[Opening Excerpt to read section]

Carlson has been nominated for top chef honors in the 2010 Jean Banchet Awards.

==Business acumen==
Despite Carlson's abundant culinary skills, his restaurant Schwa has struggled to stay afloat. Carlson has described the restaurant as living "from paycheck to paycheck". This has been attributed to a complete lack of business acumen, and is a source of frustration for Achatz and Trotter. Despite long reservation waiting lists, on any given night Schwa is usually half empty, partly by choice, partly because Carlson rarely answers the phone. The restaurant's voice mail is frequently full, meaning potential customers are unable to make, or cancel, reservations. Schwa does not have a liquor license, which takes away a large source of potential income (and an even larger source of potential profit). Carlson has claimed limited size of Schwa makes storing wine bottles and glasses difficult, and that it allows him to be educated by the sophisticated customers who bring in their own wines. Achatz called Carlson's decision not to offer wine "stupid", while Trotter said he was "crazy" for "leaving so much money on the friggin' table." For a portion of 2007, Carlson even closed Schwa on Saturdays – traditionally the most profitable day for restaurants – to spend time with his family.

Part of the problem arises from Carlson's lack of focus on money and material possessions. "If he and I and our daughter were living in the woods, he'd be fine," his girlfriend Rachel Brown remarked. Carlson has said he would rather run his business the way he wants than make money. Carlson has repeatedly rejected buyout offers, as well as friendly offers to help him expand, including from Trotter himself, saying that he is happy with the way things are.

[Closing Excerpt to read section]

Problem set:
- A) Print the passage about Carlson and his restaurant Schwa from "Part of the" to "way things are.".
- B) Carry on the passage about Carlson and his restaurant Schwa, starting right after its final sentence.
Nothing in the rows is needed for this work.

[Opening Entries supplied section]

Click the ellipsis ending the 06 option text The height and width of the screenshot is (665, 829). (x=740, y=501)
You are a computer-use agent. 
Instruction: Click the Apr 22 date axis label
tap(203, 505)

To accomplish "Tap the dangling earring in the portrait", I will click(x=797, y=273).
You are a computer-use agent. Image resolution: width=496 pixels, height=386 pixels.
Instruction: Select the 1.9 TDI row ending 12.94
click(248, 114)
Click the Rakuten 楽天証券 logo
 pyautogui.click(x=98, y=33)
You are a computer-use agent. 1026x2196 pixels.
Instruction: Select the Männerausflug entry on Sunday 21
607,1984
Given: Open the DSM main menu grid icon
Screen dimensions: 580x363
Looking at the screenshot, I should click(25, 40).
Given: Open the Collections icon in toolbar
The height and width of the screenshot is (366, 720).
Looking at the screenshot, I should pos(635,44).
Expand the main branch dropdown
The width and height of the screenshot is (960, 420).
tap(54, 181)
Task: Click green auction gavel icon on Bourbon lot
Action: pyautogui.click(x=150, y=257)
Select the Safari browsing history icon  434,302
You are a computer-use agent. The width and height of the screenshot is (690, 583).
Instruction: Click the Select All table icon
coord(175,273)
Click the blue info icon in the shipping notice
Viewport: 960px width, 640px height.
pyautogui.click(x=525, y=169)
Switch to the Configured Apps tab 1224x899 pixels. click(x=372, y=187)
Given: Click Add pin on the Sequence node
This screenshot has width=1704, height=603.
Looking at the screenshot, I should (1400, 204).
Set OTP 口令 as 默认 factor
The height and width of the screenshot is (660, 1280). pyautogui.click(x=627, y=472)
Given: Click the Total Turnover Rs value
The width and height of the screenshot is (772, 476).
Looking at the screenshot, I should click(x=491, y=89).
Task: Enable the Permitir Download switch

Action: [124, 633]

[Closing Entries supplied section]

Exercise responses:
- A)
Part of the problem arises from Carlson's lack of focus on money and material possessions. "If he and I and our daughter were living in the woods, he'd be fine," his girlfriend Rachel Brown remarked. Carlson has said he would rather run his business the way he wants than make money. Carlson has repeatedly rejected buyout offers, as well as friendly offers to help him expand, including from Trotter himself, saying that he is happy with the way things are.

- B)
Carlson's father, who is 49% owner in Schwa, is currently trying to teach Carlson how to run a business properly. So far the lessons have not yielded significant results. For example, Carlson has lost the business's credit card on multiple occasions.

==Personality and personal life==
Although he has been described as charismatic, outsiders tend to view Michael Carlson as a recluse. They view him as inconsiderate and incapable of effective communication. Mobil Travel Guide describes him as "the enfant terrible of the Chicago dining world." Friends note that Carlson is technically inept and rarely answers his cell phone or emails.

Carlson's co-workers, however, adore him, and view him as a sort of mad genius, a wild chef with a compassionate heart. Fellow Chicago chef and friend Stephanie Izard remarks "You want to jump into his mind for a day. But you're also afraid you'll run away screaming... He sees things in different ways than anybody else. He's mind-churningly brilliant." Carlson's sous-chef Gaetano Nardulli describes him as "the nicest, most generous person I've met". Schwa chef Jonathan Ory says Carlson is a little nuts, but adds "what makes him nuts is that he's striving to be perfect." Carlson once told an eager young chef who could not afford to eat at Schwa "for you we have a discount price of zero, man."

Carlson is known for his unusually casual style of conversation which entails ending most sentences with "man." GQ magazine described him as "the last hipster dude". If he was not a chef, Carlson says he would be "the world-famous poker player with the cowboy hat and sunglasses sitting in the corner."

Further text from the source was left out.